“有道理。”吳中元正色點頭,轉而問道,“對了,太平寨的那個姓周的頭目易換那兩枚補氣丹藥是什麼時候的事情?”
老瞎子沉吟回憶,片刻過後出言說道,“十五年前。”
“蛇族的那個男子的聲音你還能不能分辨出來?”吳中元再問。
“想必可以,但此人年老,此時很可能已經過世了,”老瞎子說到此處話鋒一轉,“但此事多有虛無,聖上不可寄予厚望。”
“你所謂的虛無是指無有此物,還是指我們尋它不到?”吳中元問道。
“後者,”老瞎子說道,“依我看混元鼎確有此物,隻是已經失落多年,怕是不易尋獲。
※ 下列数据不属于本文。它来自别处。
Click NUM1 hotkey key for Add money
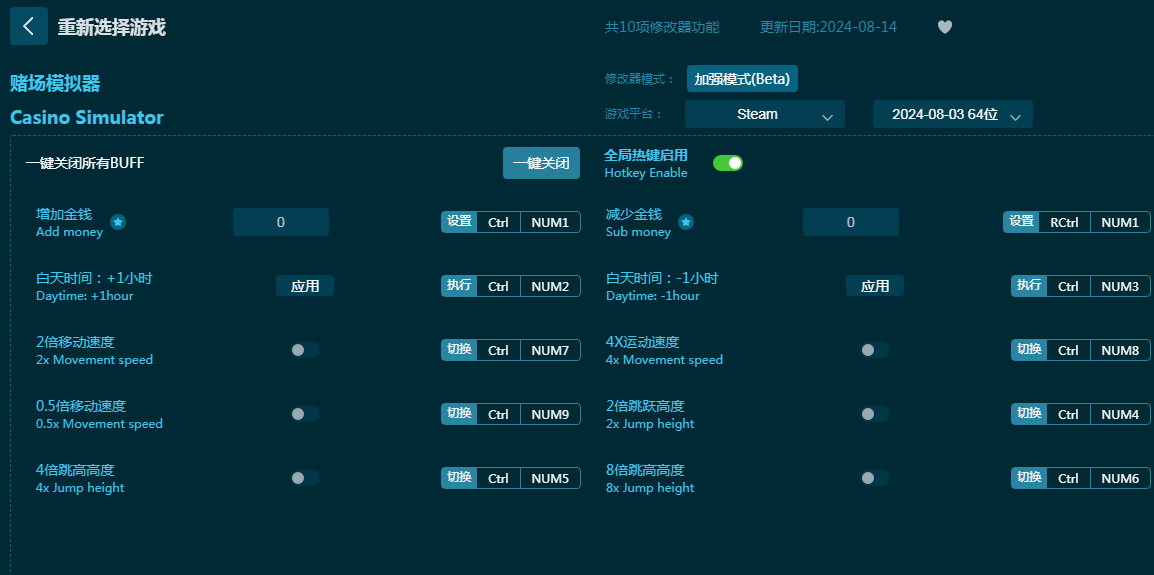This screenshot has height=575, width=1154. [550, 222]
”
“先生忘了一點,混元鼎個頭兒很大,”吳中元說道,“而且似這等神奇寶物,沒有誰會舍得將其毀去,最大的可能是藏匿在某個隱秘的地方,在煙雲山的地下密室中存留有不少竹簡木牘和古碑銘文,我們可以去那裏尋找線索。”
老瞎子緩緩搖頭,正準備說話,吳中元搶先說道,“我們還可以去蛇族和太平寨尋找售賣和易換補氣丹藥的那兩個人,即便那兩個人都死了,我們也能順藤摸瓜尋找蛛絲馬跡。”
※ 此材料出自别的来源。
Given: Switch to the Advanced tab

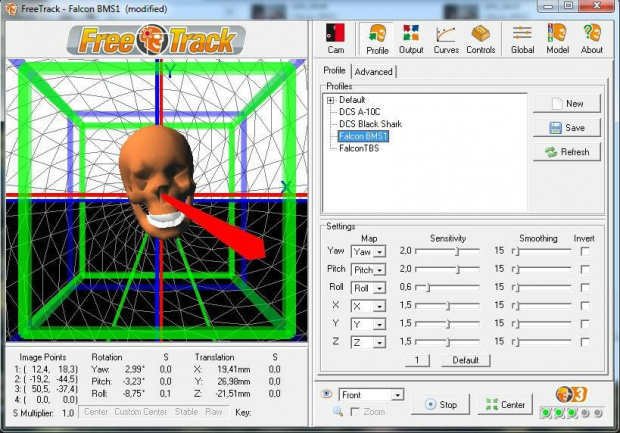Looking at the screenshot, I should pos(373,71).
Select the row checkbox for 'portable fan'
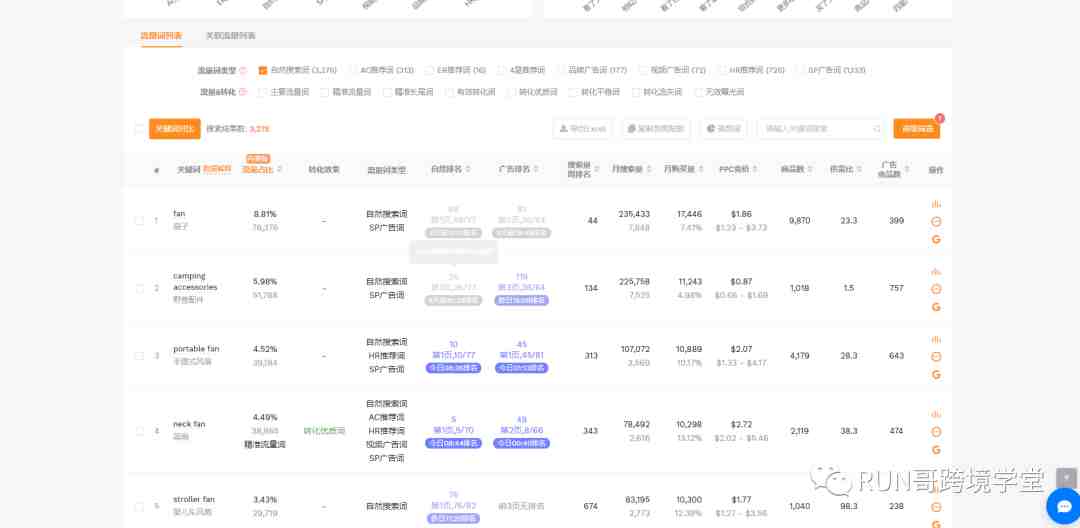Image resolution: width=1080 pixels, height=528 pixels. coord(140,356)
“丹鼎再大,與玄黃八方相比也是滄海一粟。”老瞎子大潑冷水。
吳中元點頭說道,“確是如此,但我們還可以前去牛族尋找當年換走那三麵銅牌的勇士,而今牛族已經歸順臣服,雖然歲月久遠,但是隻要我們用心尋覓,總會有跡可循的,世上無難事隻怕有心人,我便不信舉全國之力也尋不到這混元鼎。”
“聖上要舉全國之力尋找傳說中的虛無之物?”老瞎子有點兒後悔提起混元鼎了。
吳中元沒有接話,沉默良久方才歎氣說道,“先生,你知不知道先前一戰我們死了多少人?”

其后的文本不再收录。